David Reynolds drives the #9 Erebus Penrite Racing Holden Commodore ZB at Bathurst.
Pole-sitters and reigning champions David Reynolds and Luke Youlden have given themselves every chance of ending two long streaks in Sunday’s Bathurst 1000.
They can be the first team to go back-to-back on Mount Panorama since Craig Lowndes and Jamie Whincup’s stunning three-peat from 2006 to 2008.
And they can snap a nine-year wait for a shootout winner to back up in the 1000km race.
Not since 2009, when Garth Tander set the fastest Saturday time in his VE Commodore before backing it up on race day with Will Davison, has a pole-sitter won the Great Race.
Both those achievements are within sight for Reynolds and Youlden after a remarkable 12 months.
Their win last year was a remarkable come-from-the-clouds affair.
Going into the race, Reynolds was yet to win in 48 starts with battling outfit Erebus Motorsport and given very little chance before triumphing in a chaotic, rain-soaked affair.
This year, he’s arrived with last year’s experience under his belt and plenty of form from the Supercars season.

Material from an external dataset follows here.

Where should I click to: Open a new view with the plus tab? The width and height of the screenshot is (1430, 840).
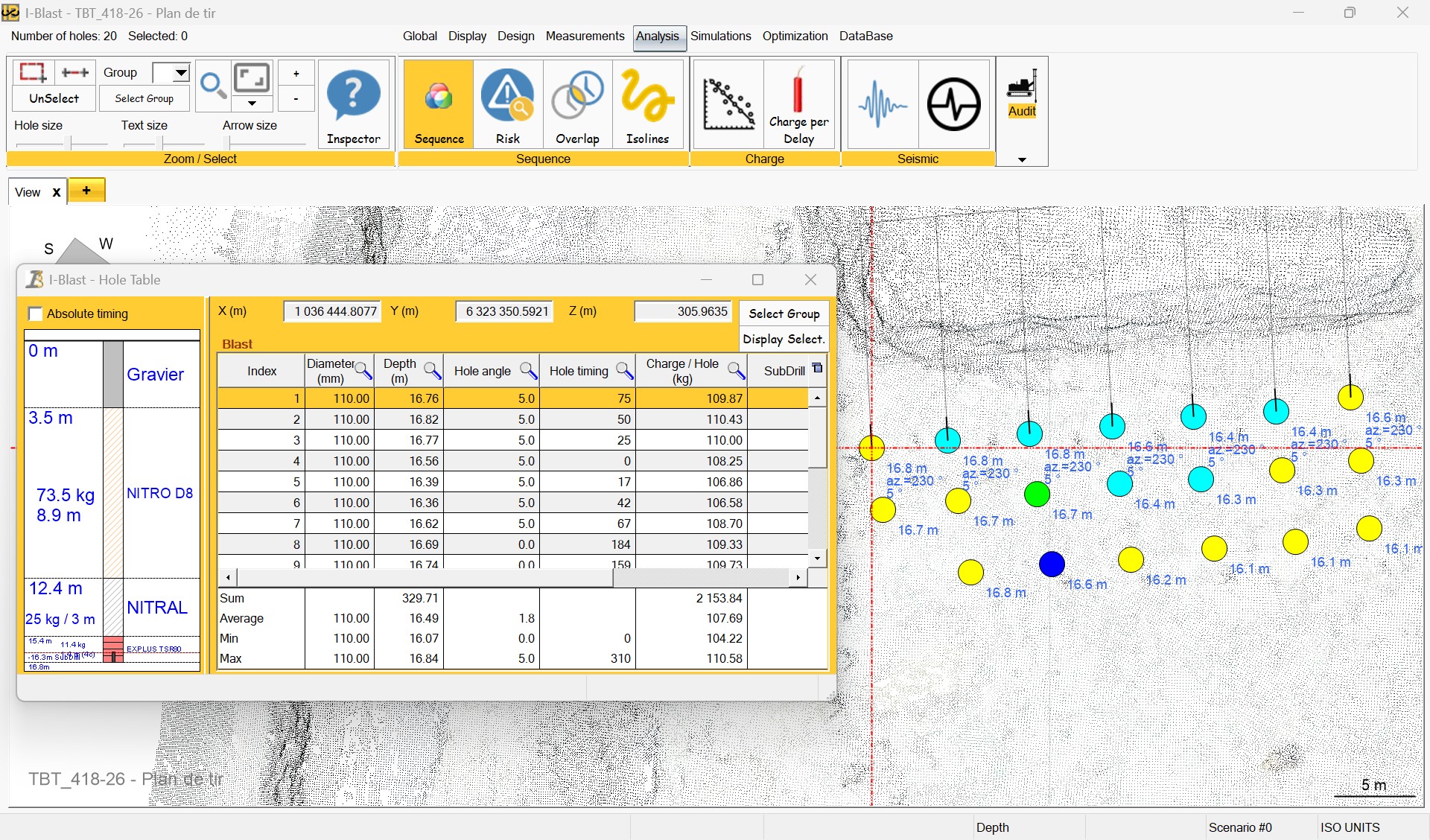point(86,191)
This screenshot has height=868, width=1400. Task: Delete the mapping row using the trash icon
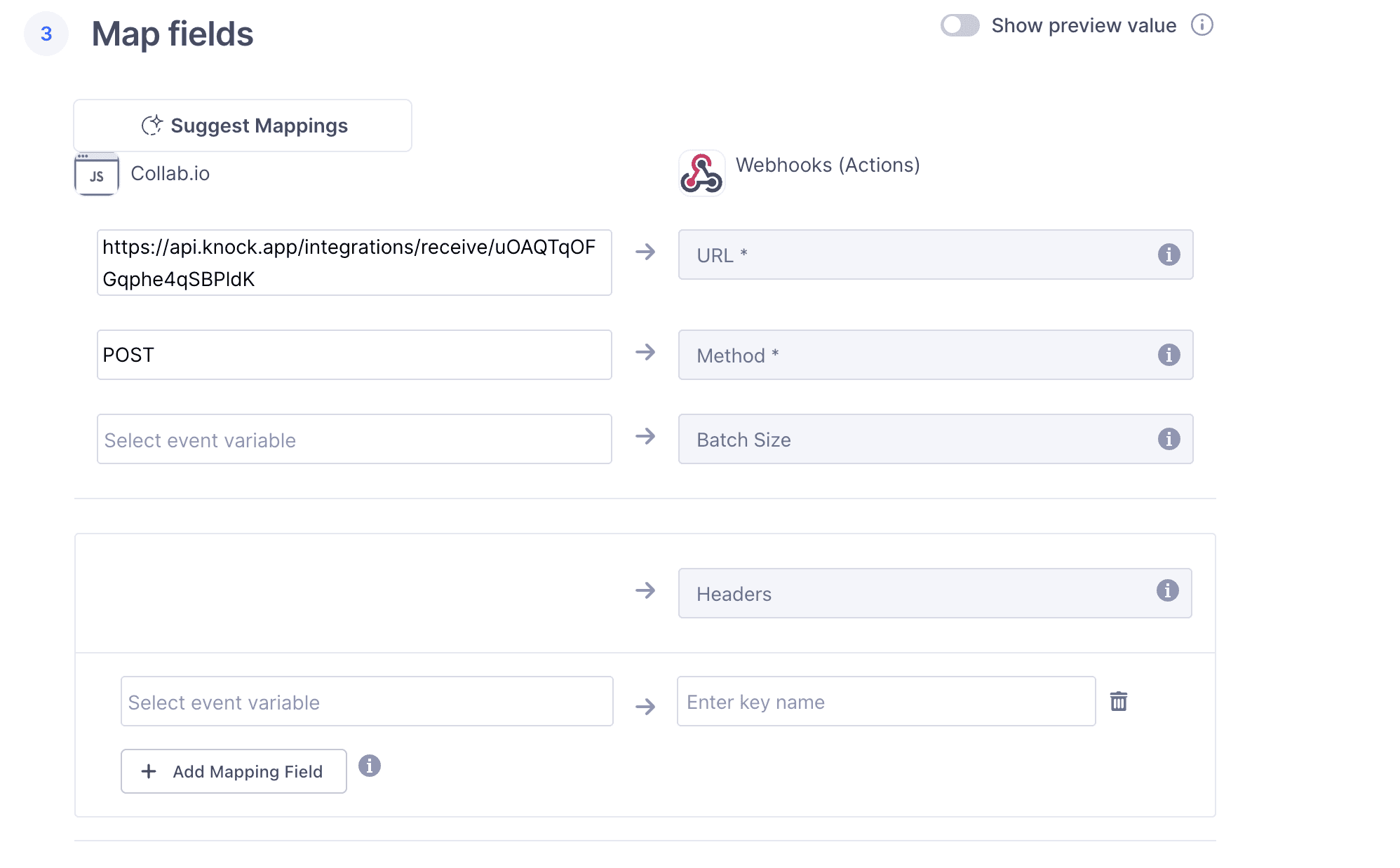(1119, 700)
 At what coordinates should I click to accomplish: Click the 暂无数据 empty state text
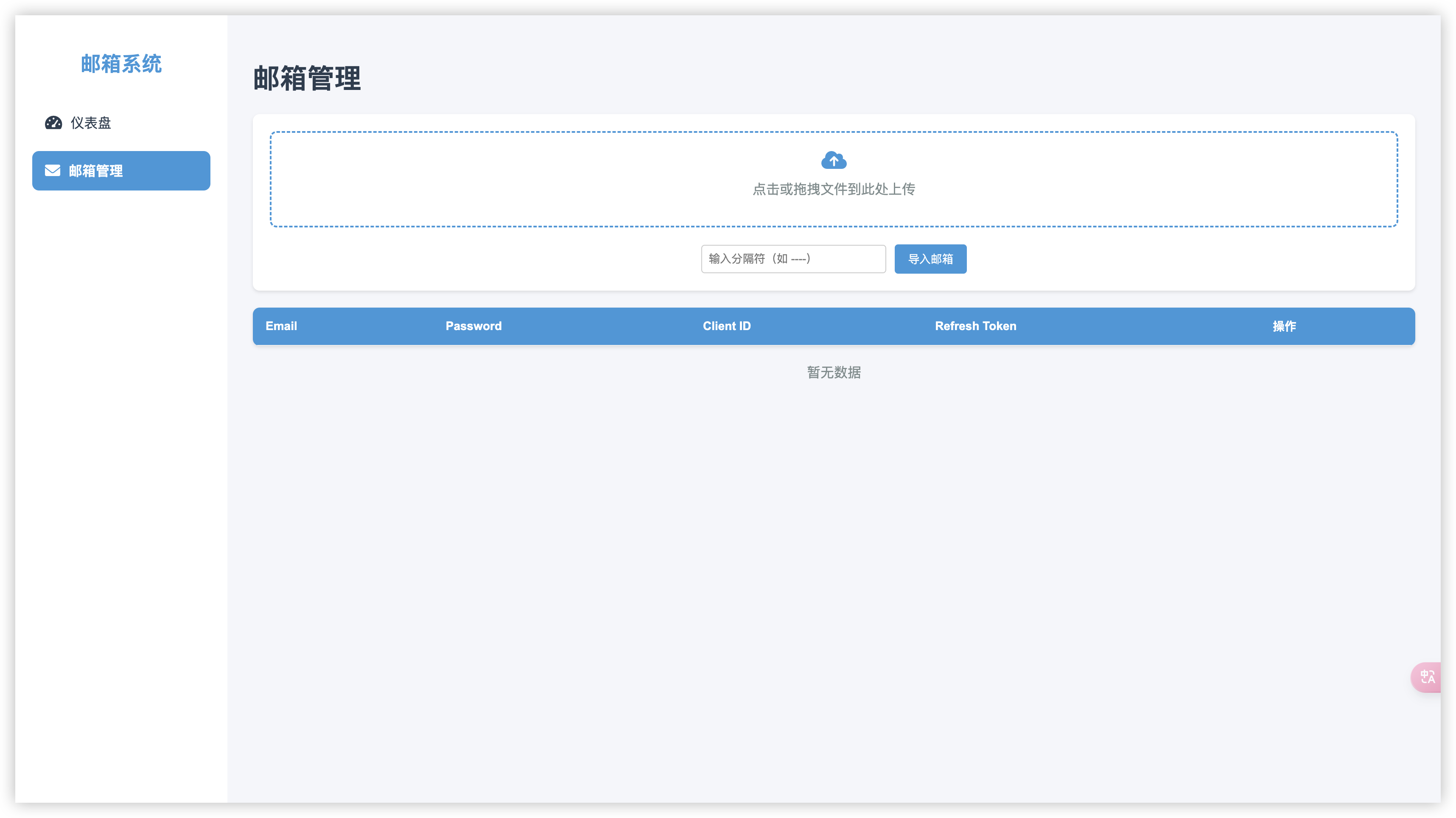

Reynolds says the experience of winning the biggest race in Australian motorsport only made him hungrier to succeed again.
« Since being part of the winning thing you understand what it means, » he said.
« Ideally at the start of the year you want to win the championship. But we’re not in the hunt. So of course I want to win this race.
« It’s got to continue tomorrow (on Sunday) though. 161 laps.
« I’m taking it one lap at a time, 161 times. »
Car No.9’s biggest challenger sits next to him in the grid.
Jamie Whincup and Paul Dumbrell won at Sandown last month and came within nine-thousandths of a second of pole.
Further threats aren’t far behind.
First-time Bathurst sensation Anton de Pasquale is third on the grid, alongside championship leader Shane van Gisbergen.
Then come Ford’s leading duo, on the last outing for the Falcon on Mount Panorama.
Scott McLaughlin is fifth, with Cam Waters sixth.
McLaughlin was quickest in Sunday morning’s warm-up, the only driver to dip below two minutes and five seconds around the 6.2km circuit.
The session was temporarily suspended when a punter lost his jacket onto the course.
The race begins at 11.10am (AEDT), with an expected finishing time about 6pm.